|Thomas J. Mazur - District 8
AUGUST 27, 2007
COUNTY ACTING TO PRESERVE ENERGY, ENVIRONMENT, TAX DOLLARS WITH GREEN BUILDING, EQUIPMENT LOCAL LAWS
The Erie County Legislature, during its last session, unanimously passed two energy saving local laws that would more efficiently spend public funds and also help protect the health and welfare of our residents.
The first law mandates that any major facility projects in Erie County shall be designed, constructed shall be built according to the LEED Silver Standard. The LEED standard means that it will be built according to the U.S. Green Building Council Leadership in Energy and Environmental Design. The second local law states that Erie County shall purchase Energy Star products when such products are available. Products given the Energy Star rating are certified by the U.S. Department of Energy or the Environmental Protection Agency (EPA).

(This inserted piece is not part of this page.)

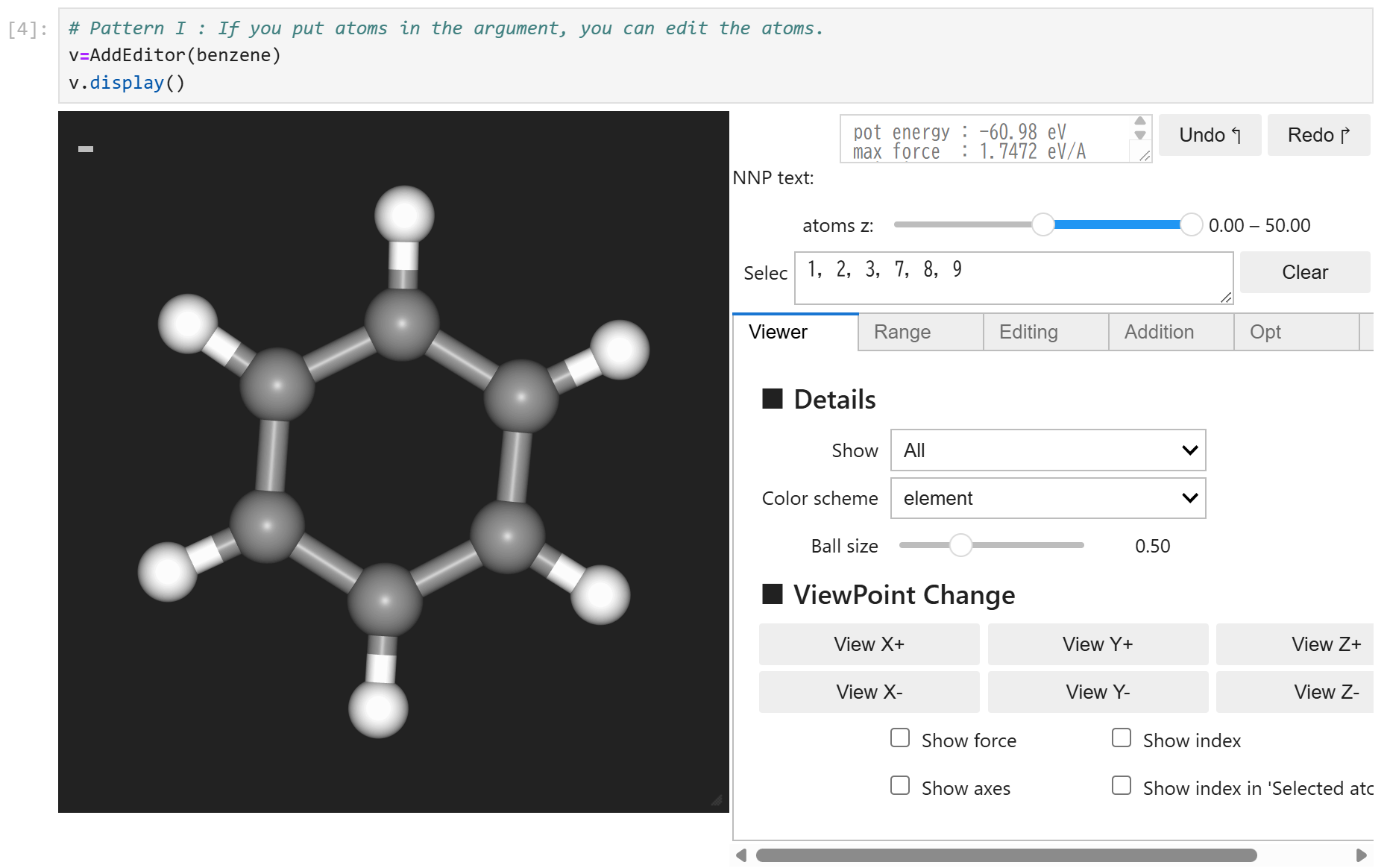Viewport: 1387px width, 868px height.
Task: Click the atoms z slider right handle
Action: [x=1191, y=224]
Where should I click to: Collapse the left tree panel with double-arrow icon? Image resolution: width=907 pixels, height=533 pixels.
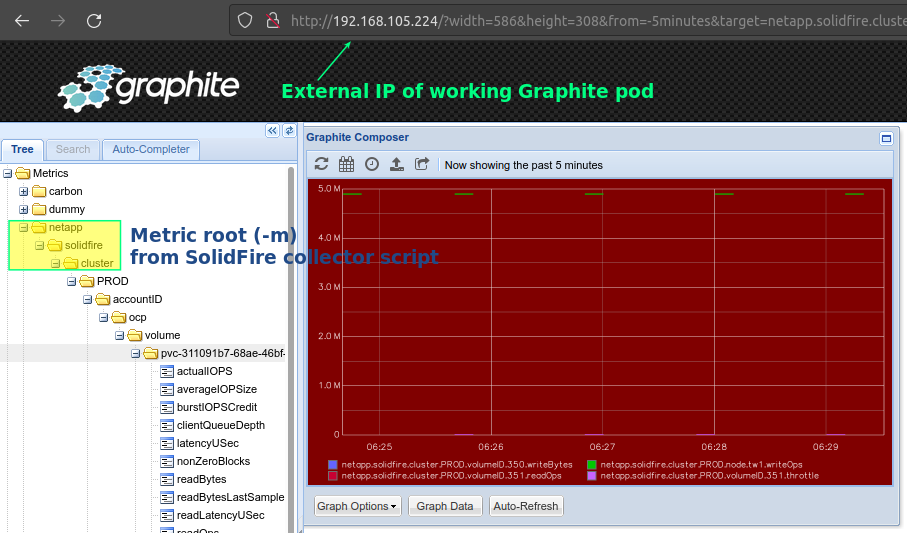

The passage of these two laws was what I consider to be very important steps towards making Erie County more green conscious. Whether we like to admit it or not, our nation seems to ignore paying attention to environmental concerns. It is almost as though people think there is a bottomless pit of resources out there that will never be depleted. I may be a bit more of a skeptic. It seems to me that something funny is going on with our environment.
The other day, I heard someone say something as simple as this: the best way to conserve energy is not to use it. So, it would make sense to me that Erie County start should operate its government with less waste. The government should lead by example. Take for example hybrid vehicles; the U.S. manufacturers have had this technology available since the early 1990s. They thought no one would want a hybrid car, so they kept this technology on the back burner. The Japanese auto makers continued to work on their technology and began offering it to the U.S. market by the year 2000. And what they found was a hungry market here and their sales and success boomed.
What should have been done in the 1990s was a collaborative effort between American automakers and government entities. Good reliable low cost hybrid vehicles should have been sold to government fleets in order to showcase this new technology to citizens. It would have been nice to have gotten close to double the gas efficiency on our fleet.
The county government is no different than you. We don't get any discounts on our gas. But, if we would conserve our usage by using a more efficient vehicle, that savings ultimately will get passed on to you, the taxpayer. As a legislator I must say, I'm glad we're beginning to think green.